The records

-- Opening Marker --

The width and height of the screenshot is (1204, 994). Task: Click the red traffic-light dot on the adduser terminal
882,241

-- Closing Marker --
-- Opening Marker --

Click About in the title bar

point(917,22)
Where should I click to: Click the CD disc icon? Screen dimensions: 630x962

-- Closing Marker --
-- Opening Marker --

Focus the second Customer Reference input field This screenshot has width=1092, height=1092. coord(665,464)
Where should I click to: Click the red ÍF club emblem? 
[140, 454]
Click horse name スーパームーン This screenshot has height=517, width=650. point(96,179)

-- Closing Marker --

Work request
Working through the records, find each line containing the word "This" and copy it.

Task response
Focus the second Customer Reference input field This screenshot has width=1092, height=1092. coord(665,464)
Click horse name スーパームーン This screenshot has height=517, width=650. point(96,179)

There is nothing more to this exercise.